Networks are a crucial component of the social sciences these days. They are theorised about in almost every sub-discipline and constitute the fundamentals of many concepts and prevailing theories of society and space. One of the major works cited is Mark Granovetter’s ‘Strength of Weak Ties’ argument in 1973, revisited in 1983. Essentially, weak ties are those ties ‘outside’ the core connections that any one actor has. Granovetter uses the example of acquaintances and friends, where the former are more structurally crucial to a network than the latter. In other words, if you operate solely within your group of ‘close-knit’ friends, then there is little or no expansion of that network and hence the proliferation of linear thought; a process known as homophily. Heterophily then is when networks are predicated on difference, or by exploration of ‘weaker’ ties to any given individual – a phenomenon which discourages linearity, and embraces rhizomatic thinking.
======
## INSTRUCTION 1
Recast the listing below as a Markdown table with the columns Row and Line. Cover everything from the line containing "The image size is (886, 443)." down to the line containing "tap(1155, 389)", number each line, and leave out blank lines.
======
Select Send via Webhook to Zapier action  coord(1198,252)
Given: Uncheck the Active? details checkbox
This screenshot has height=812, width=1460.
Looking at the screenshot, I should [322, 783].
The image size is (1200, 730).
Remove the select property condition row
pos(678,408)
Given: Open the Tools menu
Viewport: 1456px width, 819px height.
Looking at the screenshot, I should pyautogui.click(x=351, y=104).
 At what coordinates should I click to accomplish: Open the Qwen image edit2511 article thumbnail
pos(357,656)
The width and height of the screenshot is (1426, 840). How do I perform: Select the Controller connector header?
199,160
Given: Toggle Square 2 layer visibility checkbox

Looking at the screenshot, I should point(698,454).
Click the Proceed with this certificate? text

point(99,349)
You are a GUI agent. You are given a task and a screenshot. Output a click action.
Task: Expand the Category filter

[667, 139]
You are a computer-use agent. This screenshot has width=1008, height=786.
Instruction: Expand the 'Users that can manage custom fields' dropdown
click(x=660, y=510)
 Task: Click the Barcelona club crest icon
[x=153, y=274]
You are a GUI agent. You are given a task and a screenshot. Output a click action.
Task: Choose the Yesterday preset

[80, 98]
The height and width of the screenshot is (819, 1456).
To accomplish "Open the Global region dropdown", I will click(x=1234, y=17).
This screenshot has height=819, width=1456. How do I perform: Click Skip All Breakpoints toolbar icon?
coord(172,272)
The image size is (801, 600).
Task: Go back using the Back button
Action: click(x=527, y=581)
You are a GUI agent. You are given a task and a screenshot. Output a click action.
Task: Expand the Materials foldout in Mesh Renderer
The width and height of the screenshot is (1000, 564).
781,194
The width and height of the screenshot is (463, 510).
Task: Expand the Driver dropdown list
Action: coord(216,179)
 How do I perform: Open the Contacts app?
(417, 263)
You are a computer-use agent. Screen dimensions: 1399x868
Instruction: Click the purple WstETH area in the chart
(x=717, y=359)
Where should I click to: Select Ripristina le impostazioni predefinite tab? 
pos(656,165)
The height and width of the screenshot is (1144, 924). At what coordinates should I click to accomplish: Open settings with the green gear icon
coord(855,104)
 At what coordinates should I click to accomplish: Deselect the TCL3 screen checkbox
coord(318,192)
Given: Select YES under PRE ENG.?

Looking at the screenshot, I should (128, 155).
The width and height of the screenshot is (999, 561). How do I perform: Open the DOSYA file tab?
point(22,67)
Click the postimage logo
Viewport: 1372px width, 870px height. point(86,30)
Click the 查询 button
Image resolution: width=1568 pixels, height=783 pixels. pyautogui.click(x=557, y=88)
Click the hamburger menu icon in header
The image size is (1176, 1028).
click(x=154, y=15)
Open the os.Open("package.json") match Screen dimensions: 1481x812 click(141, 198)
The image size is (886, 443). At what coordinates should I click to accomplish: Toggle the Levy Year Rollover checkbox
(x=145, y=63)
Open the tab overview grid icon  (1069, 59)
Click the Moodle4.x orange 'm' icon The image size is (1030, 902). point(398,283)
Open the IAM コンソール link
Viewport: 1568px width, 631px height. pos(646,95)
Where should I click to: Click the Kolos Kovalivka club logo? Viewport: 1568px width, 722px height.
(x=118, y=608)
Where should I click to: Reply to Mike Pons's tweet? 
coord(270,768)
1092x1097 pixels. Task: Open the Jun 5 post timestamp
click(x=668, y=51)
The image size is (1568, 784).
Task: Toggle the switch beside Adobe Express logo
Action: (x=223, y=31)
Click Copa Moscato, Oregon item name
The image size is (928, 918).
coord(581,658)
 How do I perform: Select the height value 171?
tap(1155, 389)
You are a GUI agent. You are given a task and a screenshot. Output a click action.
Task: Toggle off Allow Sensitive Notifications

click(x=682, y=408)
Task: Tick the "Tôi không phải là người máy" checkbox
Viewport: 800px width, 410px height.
======
## INSTRUCTION 2
Extend the passage about weak ties in social networks, picking up after its final sentence.

## RESPONSE 1
| Row | Line |
|---|---|
| 1 | The image size is (886, 443). At what coordinates should I click to accomplish: Toggle the Levy Year Rollover checkbox |
| 2 | (x=145, y=63) |
| 3 | Open the tab overview grid icon  (1069, 59) |
| 4 | Click the Moodle4.x orange 'm' icon The image size is (1030, 902). point(398,283) |
| 5 | Open the IAM コンソール link |
| 6 | Viewport: 1568px width, 631px height. pos(646,95) |
| 7 | Where should I click to: Click the Kolos Kovalivka club logo? Viewport: 1568px width, 722px height. |
| 8 | (x=118, y=608) |
| 9 | Where should I click to: Reply to Mike Pons's tweet?  |
| 10 | coord(270,768) |
| 11 | 1092x1097 pixels. Task: Open the Jun 5 post timestamp |
| 12 | click(x=668, y=51) |
| 13 | The image size is (1568, 784). |
| 14 | Task: Toggle the switch beside Adobe Express logo |
| 15 | Action: (x=223, y=31) |
| 16 | Click Copa Moscato, Oregon item name |
| 17 | The image size is (928, 918). |
| 18 | coord(581,658) |
| 19 |  How do I perform: Select the height value 171? |
| 20 | tap(1155, 389) |

## RESPONSE 2
Granovetter’s example of ‘ego’ applies to individuals, however the same process has been applied to businesses and hence a major branch of innovation studies being focused on the importance of the heterophilic associations of companies, rather than the more familiar ties/connections. Another branch of thought of the ‘weak ties’ argument can be appropriated in the arena of social networks, in particular, Twitter. As those of you who follow me will know, I use it far too often than I should, but I find that it has really benefited the readership of my work, as well as aiding my discovery of great new bits of information and knowledge, most notably in relation to my work on cities and urbanism. I have built up a network of friends/followers with the same interest in cities, with the same outlook and similar feelings about how cities should ‘be’ and theorised upon. Much akin to what Mr Collins sang about all those years ago, I have in effect, built up a homophilic network by following those who follow me and vice versa. But, as Granovetter and the subsequent literature on networking suggests, these homophilic networks are not as conducive to innovative practices or simply expanding networks.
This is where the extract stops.